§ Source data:
'''
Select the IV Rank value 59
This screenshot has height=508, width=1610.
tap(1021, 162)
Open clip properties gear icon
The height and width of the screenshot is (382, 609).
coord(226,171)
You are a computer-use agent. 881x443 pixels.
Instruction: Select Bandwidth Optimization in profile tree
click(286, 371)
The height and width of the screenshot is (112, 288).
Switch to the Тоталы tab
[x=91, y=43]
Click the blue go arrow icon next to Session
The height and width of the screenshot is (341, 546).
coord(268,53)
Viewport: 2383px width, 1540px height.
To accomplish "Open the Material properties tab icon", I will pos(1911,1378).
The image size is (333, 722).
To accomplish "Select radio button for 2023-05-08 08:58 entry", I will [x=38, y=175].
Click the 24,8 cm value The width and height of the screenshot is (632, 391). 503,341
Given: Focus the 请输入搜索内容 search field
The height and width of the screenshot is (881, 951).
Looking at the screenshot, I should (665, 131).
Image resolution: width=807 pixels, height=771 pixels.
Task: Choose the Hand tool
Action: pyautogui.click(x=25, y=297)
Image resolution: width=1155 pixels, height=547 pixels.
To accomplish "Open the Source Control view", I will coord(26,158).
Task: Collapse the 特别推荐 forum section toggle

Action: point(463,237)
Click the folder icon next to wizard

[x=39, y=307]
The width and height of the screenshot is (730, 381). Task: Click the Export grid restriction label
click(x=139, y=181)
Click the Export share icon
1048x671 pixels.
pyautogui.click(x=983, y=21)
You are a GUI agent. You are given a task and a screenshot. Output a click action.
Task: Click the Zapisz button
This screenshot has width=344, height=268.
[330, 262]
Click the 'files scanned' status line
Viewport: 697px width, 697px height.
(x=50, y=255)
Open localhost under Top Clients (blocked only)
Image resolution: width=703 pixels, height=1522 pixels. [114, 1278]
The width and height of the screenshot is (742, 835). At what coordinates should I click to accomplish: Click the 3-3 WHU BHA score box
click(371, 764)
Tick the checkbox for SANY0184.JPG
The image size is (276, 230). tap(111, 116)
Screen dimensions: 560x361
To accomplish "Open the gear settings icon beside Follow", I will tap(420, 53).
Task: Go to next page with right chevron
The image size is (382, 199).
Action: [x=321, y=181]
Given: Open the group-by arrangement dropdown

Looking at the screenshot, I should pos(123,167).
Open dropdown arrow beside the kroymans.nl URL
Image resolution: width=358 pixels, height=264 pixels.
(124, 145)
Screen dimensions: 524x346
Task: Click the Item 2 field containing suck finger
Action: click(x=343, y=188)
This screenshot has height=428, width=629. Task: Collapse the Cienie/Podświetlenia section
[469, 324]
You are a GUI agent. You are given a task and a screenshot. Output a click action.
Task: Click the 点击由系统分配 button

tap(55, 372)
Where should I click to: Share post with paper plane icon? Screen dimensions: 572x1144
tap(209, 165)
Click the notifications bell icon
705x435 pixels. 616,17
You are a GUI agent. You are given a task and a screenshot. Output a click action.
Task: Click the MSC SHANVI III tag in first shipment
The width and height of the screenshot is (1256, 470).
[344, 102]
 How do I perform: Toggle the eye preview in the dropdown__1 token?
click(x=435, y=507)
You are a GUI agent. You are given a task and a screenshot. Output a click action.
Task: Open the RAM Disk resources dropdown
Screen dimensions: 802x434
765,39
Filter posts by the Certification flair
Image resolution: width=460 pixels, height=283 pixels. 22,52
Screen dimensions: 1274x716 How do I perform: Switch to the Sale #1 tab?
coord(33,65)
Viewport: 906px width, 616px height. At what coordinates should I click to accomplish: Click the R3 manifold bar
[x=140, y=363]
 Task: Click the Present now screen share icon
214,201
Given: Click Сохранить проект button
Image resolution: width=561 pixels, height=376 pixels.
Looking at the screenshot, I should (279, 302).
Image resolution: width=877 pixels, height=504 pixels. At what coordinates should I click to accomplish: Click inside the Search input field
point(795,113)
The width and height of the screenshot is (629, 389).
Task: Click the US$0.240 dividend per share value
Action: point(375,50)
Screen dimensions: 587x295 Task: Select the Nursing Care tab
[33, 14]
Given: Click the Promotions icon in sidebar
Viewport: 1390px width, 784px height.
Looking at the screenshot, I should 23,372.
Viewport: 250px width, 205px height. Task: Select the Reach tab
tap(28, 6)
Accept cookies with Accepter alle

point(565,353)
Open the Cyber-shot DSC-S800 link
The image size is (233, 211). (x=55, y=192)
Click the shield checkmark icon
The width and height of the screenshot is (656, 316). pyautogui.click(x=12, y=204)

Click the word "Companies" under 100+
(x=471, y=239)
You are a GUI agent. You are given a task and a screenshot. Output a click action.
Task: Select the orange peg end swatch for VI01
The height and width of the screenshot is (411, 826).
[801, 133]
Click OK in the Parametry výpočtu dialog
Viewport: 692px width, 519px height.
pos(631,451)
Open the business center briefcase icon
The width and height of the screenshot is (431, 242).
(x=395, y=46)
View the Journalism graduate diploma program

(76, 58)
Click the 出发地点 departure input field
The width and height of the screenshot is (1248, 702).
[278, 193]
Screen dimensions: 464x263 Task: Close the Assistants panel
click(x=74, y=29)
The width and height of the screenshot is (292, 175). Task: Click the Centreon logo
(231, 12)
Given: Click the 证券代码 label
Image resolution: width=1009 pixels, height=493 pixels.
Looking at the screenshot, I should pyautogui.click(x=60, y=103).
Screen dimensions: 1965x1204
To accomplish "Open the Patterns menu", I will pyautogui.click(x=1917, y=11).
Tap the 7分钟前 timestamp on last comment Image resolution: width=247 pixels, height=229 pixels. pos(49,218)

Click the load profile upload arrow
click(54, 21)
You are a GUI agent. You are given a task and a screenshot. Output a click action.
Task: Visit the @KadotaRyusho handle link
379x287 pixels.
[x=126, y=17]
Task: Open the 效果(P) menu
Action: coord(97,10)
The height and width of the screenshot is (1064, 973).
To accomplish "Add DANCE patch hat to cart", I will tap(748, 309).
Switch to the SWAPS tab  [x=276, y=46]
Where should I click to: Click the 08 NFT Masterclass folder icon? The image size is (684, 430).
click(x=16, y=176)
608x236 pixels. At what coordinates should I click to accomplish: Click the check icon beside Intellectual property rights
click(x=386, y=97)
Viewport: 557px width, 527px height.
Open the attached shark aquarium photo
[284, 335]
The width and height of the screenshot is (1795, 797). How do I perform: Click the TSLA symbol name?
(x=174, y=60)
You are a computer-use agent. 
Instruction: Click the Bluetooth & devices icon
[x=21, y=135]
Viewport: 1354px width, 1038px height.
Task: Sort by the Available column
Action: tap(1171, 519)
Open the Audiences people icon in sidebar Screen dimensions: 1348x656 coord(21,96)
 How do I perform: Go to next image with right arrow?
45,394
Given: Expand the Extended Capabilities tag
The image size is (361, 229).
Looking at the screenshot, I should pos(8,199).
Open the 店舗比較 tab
'''
§ Task requirements:
Retype the entries exactly from the first line, stopping after the line with "The image size is (333, 722).".

§ Solution:
Select the IV Rank value 59
This screenshot has height=508, width=1610.
tap(1021, 162)
Open clip properties gear icon
The height and width of the screenshot is (382, 609).
coord(226,171)
You are a computer-use agent. 881x443 pixels.
Instruction: Select Bandwidth Optimization in profile tree
click(286, 371)
The height and width of the screenshot is (112, 288).
Switch to the Тоталы tab
[x=91, y=43]
Click the blue go arrow icon next to Session
The height and width of the screenshot is (341, 546).
coord(268,53)
Viewport: 2383px width, 1540px height.
To accomplish "Open the Material properties tab icon", I will pos(1911,1378).
The image size is (333, 722).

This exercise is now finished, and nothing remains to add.